Your answer must be an exact copy of the data below.
---------- Data under study ----------
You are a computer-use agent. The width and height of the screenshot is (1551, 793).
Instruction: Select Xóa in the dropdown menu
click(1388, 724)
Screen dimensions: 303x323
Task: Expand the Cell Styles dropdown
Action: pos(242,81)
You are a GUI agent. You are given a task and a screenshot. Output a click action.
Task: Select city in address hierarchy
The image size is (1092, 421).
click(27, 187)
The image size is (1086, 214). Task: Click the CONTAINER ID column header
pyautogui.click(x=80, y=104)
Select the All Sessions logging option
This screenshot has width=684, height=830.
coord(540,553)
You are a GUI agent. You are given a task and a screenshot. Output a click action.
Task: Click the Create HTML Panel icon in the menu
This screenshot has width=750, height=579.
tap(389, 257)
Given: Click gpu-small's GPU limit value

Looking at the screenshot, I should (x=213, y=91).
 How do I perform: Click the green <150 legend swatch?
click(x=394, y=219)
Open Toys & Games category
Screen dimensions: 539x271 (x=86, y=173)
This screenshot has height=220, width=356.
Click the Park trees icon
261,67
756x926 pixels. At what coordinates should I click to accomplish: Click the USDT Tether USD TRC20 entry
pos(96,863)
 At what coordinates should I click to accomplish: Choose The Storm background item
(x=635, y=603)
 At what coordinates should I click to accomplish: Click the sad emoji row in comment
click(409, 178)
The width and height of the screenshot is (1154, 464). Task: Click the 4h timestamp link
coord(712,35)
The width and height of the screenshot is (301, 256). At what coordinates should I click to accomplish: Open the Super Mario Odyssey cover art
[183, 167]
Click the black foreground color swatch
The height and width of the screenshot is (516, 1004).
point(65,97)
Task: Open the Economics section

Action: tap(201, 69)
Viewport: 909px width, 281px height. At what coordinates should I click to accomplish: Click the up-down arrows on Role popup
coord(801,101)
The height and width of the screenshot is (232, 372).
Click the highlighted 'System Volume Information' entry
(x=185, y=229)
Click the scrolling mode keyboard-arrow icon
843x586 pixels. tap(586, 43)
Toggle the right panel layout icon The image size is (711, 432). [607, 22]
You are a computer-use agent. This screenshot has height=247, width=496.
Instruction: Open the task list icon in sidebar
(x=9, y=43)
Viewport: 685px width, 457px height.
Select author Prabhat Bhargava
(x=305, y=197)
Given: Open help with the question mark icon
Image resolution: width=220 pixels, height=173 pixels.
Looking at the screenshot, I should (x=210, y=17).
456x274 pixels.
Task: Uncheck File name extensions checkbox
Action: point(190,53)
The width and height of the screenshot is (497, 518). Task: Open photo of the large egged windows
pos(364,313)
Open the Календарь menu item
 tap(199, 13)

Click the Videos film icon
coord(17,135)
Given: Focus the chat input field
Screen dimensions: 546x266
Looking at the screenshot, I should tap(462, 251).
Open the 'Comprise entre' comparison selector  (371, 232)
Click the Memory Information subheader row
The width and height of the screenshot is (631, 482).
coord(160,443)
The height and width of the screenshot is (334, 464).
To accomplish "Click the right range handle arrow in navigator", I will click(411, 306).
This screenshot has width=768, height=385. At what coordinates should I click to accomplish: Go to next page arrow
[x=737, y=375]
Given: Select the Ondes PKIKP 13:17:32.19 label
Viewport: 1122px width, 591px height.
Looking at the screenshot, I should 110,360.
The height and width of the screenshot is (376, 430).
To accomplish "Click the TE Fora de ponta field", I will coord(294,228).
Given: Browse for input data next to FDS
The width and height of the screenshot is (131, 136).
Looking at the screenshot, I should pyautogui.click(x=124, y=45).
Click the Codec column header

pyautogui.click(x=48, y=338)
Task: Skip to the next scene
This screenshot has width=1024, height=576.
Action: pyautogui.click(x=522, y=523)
----------
> Written reply:
You are a computer-use agent. The width and height of the screenshot is (1551, 793).
Instruction: Select Xóa in the dropdown menu
click(1388, 724)
Screen dimensions: 303x323
Task: Expand the Cell Styles dropdown
Action: pos(242,81)
You are a GUI agent. You are given a task and a screenshot. Output a click action.
Task: Select city in address hierarchy
The image size is (1092, 421).
click(27, 187)
The image size is (1086, 214). Task: Click the CONTAINER ID column header
pyautogui.click(x=80, y=104)
Select the All Sessions logging option
This screenshot has width=684, height=830.
coord(540,553)
You are a GUI agent. You are given a task and a screenshot. Output a click action.
Task: Click the Create HTML Panel icon in the menu
This screenshot has width=750, height=579.
tap(389, 257)
Given: Click gpu-small's GPU limit value

Looking at the screenshot, I should (x=213, y=91).
 How do I perform: Click the green <150 legend swatch?
click(x=394, y=219)
Open Toys & Games category
Screen dimensions: 539x271 (x=86, y=173)
This screenshot has height=220, width=356.
Click the Park trees icon
261,67
756x926 pixels. At what coordinates should I click to accomplish: Click the USDT Tether USD TRC20 entry
pos(96,863)
 At what coordinates should I click to accomplish: Choose The Storm background item
(x=635, y=603)
 At what coordinates should I click to accomplish: Click the sad emoji row in comment
click(409, 178)
The width and height of the screenshot is (1154, 464). Task: Click the 4h timestamp link
coord(712,35)
The width and height of the screenshot is (301, 256). At what coordinates should I click to accomplish: Open the Super Mario Odyssey cover art
[183, 167]
Click the black foreground color swatch
The height and width of the screenshot is (516, 1004).
point(65,97)
Task: Open the Economics section

Action: tap(201, 69)
Viewport: 909px width, 281px height. At what coordinates should I click to accomplish: Click the up-down arrows on Role popup
coord(801,101)
The height and width of the screenshot is (232, 372).
Click the highlighted 'System Volume Information' entry
(x=185, y=229)
Click the scrolling mode keyboard-arrow icon
843x586 pixels. tap(586, 43)
Toggle the right panel layout icon The image size is (711, 432). [607, 22]
You are a computer-use agent. This screenshot has height=247, width=496.
Instruction: Open the task list icon in sidebar
(x=9, y=43)
Viewport: 685px width, 457px height.
Select author Prabhat Bhargava
(x=305, y=197)
Given: Open help with the question mark icon
Image resolution: width=220 pixels, height=173 pixels.
Looking at the screenshot, I should (x=210, y=17).
456x274 pixels.
Task: Uncheck File name extensions checkbox
Action: point(190,53)
The width and height of the screenshot is (497, 518). Task: Open photo of the large egged windows
pos(364,313)
Open the Календарь menu item
 tap(199, 13)

Click the Videos film icon
coord(17,135)
Given: Focus the chat input field
Screen dimensions: 546x266
Looking at the screenshot, I should tap(462, 251).
Open the 'Comprise entre' comparison selector  (371, 232)
Click the Memory Information subheader row
The width and height of the screenshot is (631, 482).
coord(160,443)
The height and width of the screenshot is (334, 464).
To accomplish "Click the right range handle arrow in navigator", I will click(411, 306).
This screenshot has width=768, height=385. At what coordinates should I click to accomplish: Go to next page arrow
[x=737, y=375]
Given: Select the Ondes PKIKP 13:17:32.19 label
Viewport: 1122px width, 591px height.
Looking at the screenshot, I should 110,360.
The height and width of the screenshot is (376, 430).
To accomplish "Click the TE Fora de ponta field", I will coord(294,228).
Given: Browse for input data next to FDS
The width and height of the screenshot is (131, 136).
Looking at the screenshot, I should pyautogui.click(x=124, y=45).
Click the Codec column header

pyautogui.click(x=48, y=338)
Task: Skip to the next scene
This screenshot has width=1024, height=576.
Action: pyautogui.click(x=522, y=523)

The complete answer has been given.